MPlayer X leaves the Mac App Store.
posted by juiceCake at 7:04 AM on August 18, 2012




> It's not just a standard, it's a ridiculous standard. It's way too complex, and iirc many features include options that say "do what [previous version of Office] did for this", and not implicitly by spelling out the actual behavior, but by actually referring to the old versions of Office that you're supposed to mimic.

This is exactly right. Setting aside the way Microsoft rammed the spec through the standards body, this is the reason to prefer ODF. For example, the OOXML spreadsheet defines February 29, 1900 as a legitimate date. Why? Because old versions of Excel did.

Of course, that's not an obstacle for third parties. You can still implement spreadsheet formulas based on this flawed date logic. But for an example of something only Microsoft can do, have a look at section 2.15.3.6 in the six thousand page spec. The section that says to conform to the spec, just use the same spacing algorithm that Word 95 does. In fact, the spec mentions several other word processing applications you must somehow incorporate: Word 6.0, WordPerfect 6.X, Word 97, Word 2002, Word 5.x for Macintosh (not Windows)…

Also, even if Microsoft somehow brain-dumped all these unspecified algorithms, making the spec very large indeed, OOXML still has a big flaw. Look at the markup: it's hella ugly.
posted by Monochrome at 4:44 PM on August 20, 2012 [1 favorite]


But who will I convince? People interested in ODF or OOXML have probably stopped reading past the bickering over Microsoft and Apple.
posted by Monochrome at 4:47 PM on August 20, 2012 [2 favorites]

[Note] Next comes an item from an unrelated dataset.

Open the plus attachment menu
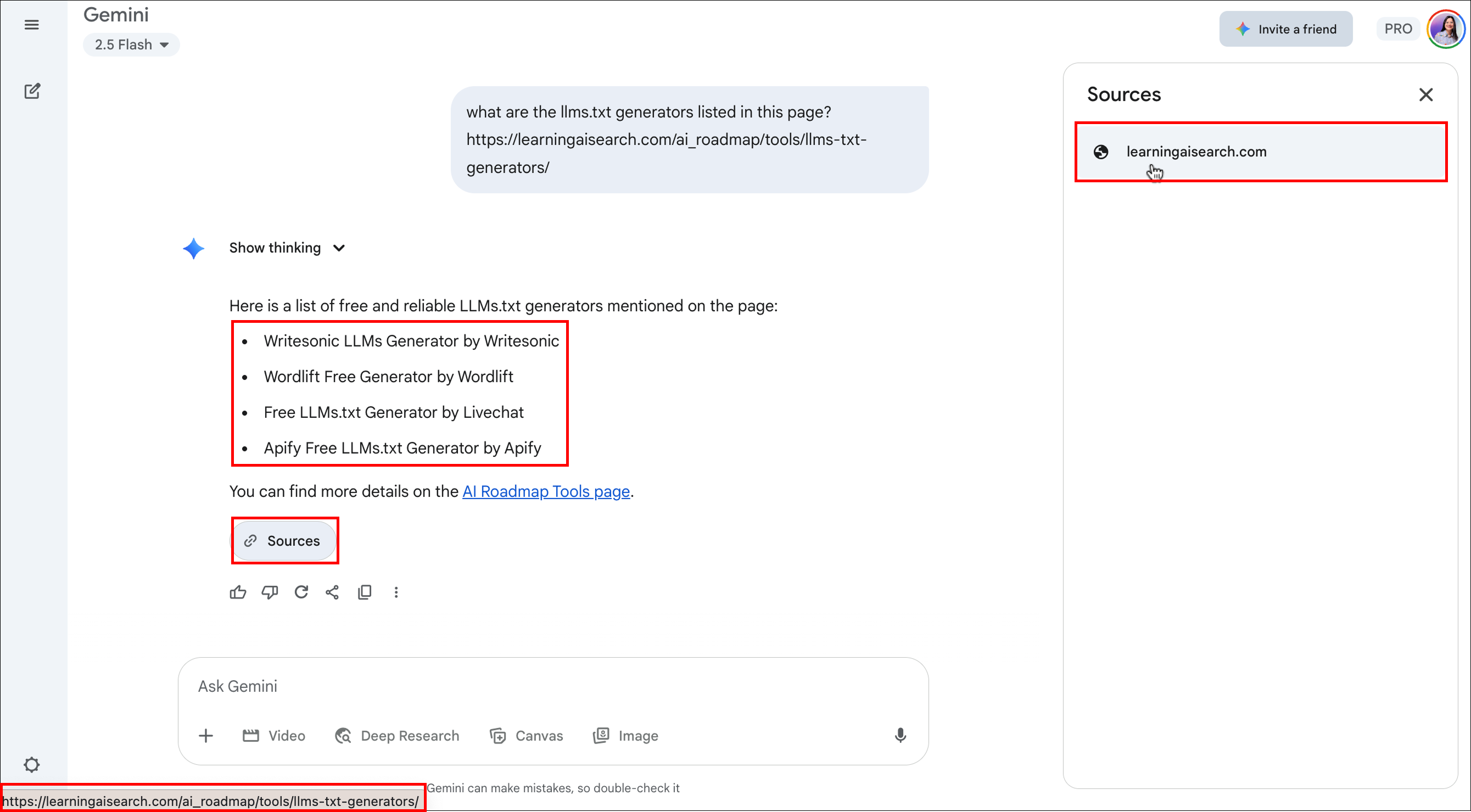The height and width of the screenshot is (812, 1471). 205,736
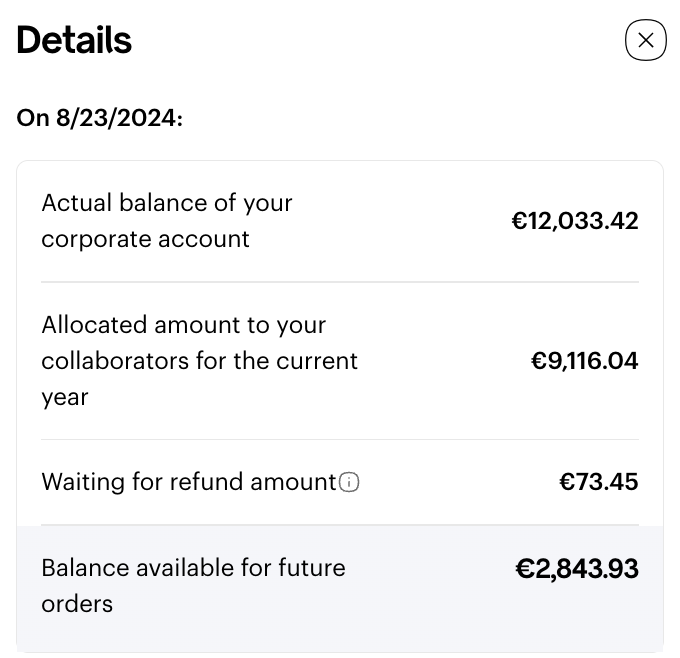Select the €9,116.04 allocated amount
Image resolution: width=680 pixels, height=658 pixels.
[x=584, y=361]
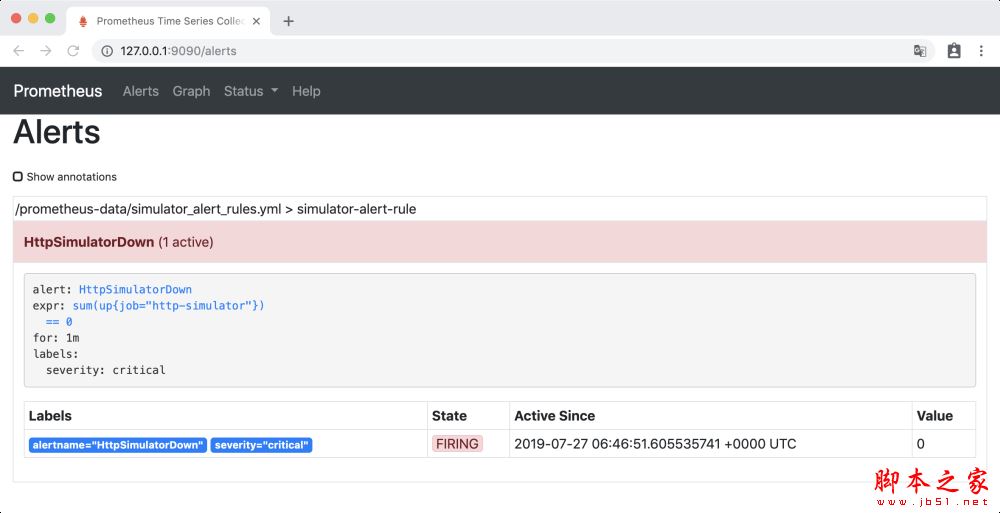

Malor: How is DPI calculated? Would it just be display resolution in the X direction divided by the number of inches of screen space in the X direction?
posted by Canageek at 6:12 PM on August 20, 2012


I think so. That's how I've always talked about it -- height and width divided by the number of pixels in each direction. The numbers can come out different, if the pixels aren't square; this is actually fairly common on TVs, and dot matrix printers usually don't have square dots either. If you have to trade one away, vertical resolution is typically less important than horizontal, but what you REALLY want, for screens you're going to be using at the same distance as a book or piece of paper, is 300 DPI or PPI, both directions

Note that 'DPI', dots per inch, is not quite the same as 'PPI', pixels per inch, because dots are usually able to be only black or one of a few primary colors, where pixels can generally be any of 16 million possible colors. For an image that's purely in the basic primary colors, dots and pixels are identical, but for displaying any kind of complex color, pixels are much better.

There's one screen tech that doesn't work quite this way -- the Pentile screens share subpixels in a strange way, so their actual resolution is lower than what's claimed. They still look pretty good, but their color is funny, and you need something like 420 claimed PPI to get the same resolving power as 300 in regular LCD screens.

They're a lot cheaper to make, but they're not as good, and just doing simple division makes them sound better than they are.